Report on Stromboli (Italy) — 10 November-16 November 2021
Smithsonian / US Geological Survey Weekly Volcanic Activity Report,
10 November-16 November 2021
Managing Editor: Sally Kuhn Sennert
Please cite this report as:
Global Volcanism Program, 2021. Report on Stromboli (Italy). In: Sennert, S K (ed.), Weekly Volcanic Activity Report, 10 November-16 November 2021. Smithsonian Institution and US Geological Survey.
38.789°N, 15.213°E; summit elev. 924 m
All times are local (unless otherwise noted)
INGV reported that during 8-14 November activity at Stromboli was characterized by ongoing explosive activity from five vents in Area N (North Crater area) and four vents in Area C-S (South-Central Crater area). Sometimes weather conditions prevented visual confirmation with webcams. Explosions from two vents in the N1 vent (Area N) ejected lapilli and bombs 80 m high. Short periods of spattering at the vent overlooking the Sciara del Fuoco was sometimes observed and intensified on 8 and 12 November. Explosions at three N2 vents (Area N) averaged 10-15 events per hour and ejected material 80-150 m high. Sometimes intense spattering was recorded during 8-9 and 14 November.
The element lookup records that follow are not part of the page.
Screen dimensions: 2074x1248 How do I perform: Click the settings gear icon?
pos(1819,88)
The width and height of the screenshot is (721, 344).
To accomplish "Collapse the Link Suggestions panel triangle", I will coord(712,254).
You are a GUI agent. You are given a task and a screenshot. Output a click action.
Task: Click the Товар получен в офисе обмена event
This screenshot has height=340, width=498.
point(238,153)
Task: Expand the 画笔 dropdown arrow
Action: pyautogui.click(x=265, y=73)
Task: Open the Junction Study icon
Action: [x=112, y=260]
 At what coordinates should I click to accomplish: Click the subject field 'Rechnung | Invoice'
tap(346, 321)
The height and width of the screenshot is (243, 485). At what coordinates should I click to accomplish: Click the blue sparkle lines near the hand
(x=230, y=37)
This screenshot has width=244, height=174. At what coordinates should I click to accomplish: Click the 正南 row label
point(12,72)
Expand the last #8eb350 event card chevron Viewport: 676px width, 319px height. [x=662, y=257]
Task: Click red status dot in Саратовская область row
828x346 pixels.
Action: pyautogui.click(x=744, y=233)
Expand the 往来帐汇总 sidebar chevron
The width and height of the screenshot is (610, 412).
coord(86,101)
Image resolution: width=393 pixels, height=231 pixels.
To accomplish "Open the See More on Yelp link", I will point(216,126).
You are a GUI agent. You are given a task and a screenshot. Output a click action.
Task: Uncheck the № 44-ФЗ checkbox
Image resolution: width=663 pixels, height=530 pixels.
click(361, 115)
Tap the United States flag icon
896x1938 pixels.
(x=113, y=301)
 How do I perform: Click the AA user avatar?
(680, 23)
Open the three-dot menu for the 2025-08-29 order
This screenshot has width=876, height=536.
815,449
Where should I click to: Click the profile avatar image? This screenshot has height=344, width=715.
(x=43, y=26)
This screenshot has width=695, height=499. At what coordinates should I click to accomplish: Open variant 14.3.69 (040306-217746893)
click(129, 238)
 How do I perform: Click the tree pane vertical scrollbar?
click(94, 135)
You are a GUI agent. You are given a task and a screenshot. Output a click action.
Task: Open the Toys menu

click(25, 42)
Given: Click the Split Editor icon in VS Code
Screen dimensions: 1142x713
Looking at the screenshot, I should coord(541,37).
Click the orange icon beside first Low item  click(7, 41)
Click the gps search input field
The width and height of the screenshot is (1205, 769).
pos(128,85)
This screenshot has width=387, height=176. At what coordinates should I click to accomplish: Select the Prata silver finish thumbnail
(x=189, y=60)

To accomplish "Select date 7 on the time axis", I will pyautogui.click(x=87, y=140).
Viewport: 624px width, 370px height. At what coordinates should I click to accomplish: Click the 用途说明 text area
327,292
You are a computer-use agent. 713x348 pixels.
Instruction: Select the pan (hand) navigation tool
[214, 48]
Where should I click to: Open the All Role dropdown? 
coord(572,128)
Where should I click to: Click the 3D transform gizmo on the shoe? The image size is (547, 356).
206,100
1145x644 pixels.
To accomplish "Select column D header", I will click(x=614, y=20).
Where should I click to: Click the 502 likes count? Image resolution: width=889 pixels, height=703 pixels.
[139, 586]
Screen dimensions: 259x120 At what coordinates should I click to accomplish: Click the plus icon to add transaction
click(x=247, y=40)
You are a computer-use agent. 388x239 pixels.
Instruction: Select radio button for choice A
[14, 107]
No explosions occurred at S1 and C vents in Area C-S; explosions at the two S2 vents occurred at a rate of 6-7 per hour and ejected coarse material as high as 80 m high.
Geological Summary. Spectacular incandescent nighttime explosions at Stromboli have long attracted visitors to the "Lighthouse of the Mediterranean" in the NE Aeolian Islands. This volcano has lent its name to the frequent mild explosive activity that has characterized its eruptions throughout much of historical time. The small island is the emergent summit of a volcano that grew in two main eruptive cycles, the last of which formed the western portion of the island. The Neostromboli eruptive period took place between about 13,000 and 5,000 years ago. The active summit vents are located at the head of the Sciara del Fuoco, a prominent scarp that formed about 5,000 years ago due to a series of slope failures which extends to below sea level. The modern volcano has been constructed within this scarp, which funnels pyroclastic ejecta and lava flows to the NW. Essentially continuous mild Strombolian explosions, sometimes accompanied by lava flows, have been recorded for more than a millennium.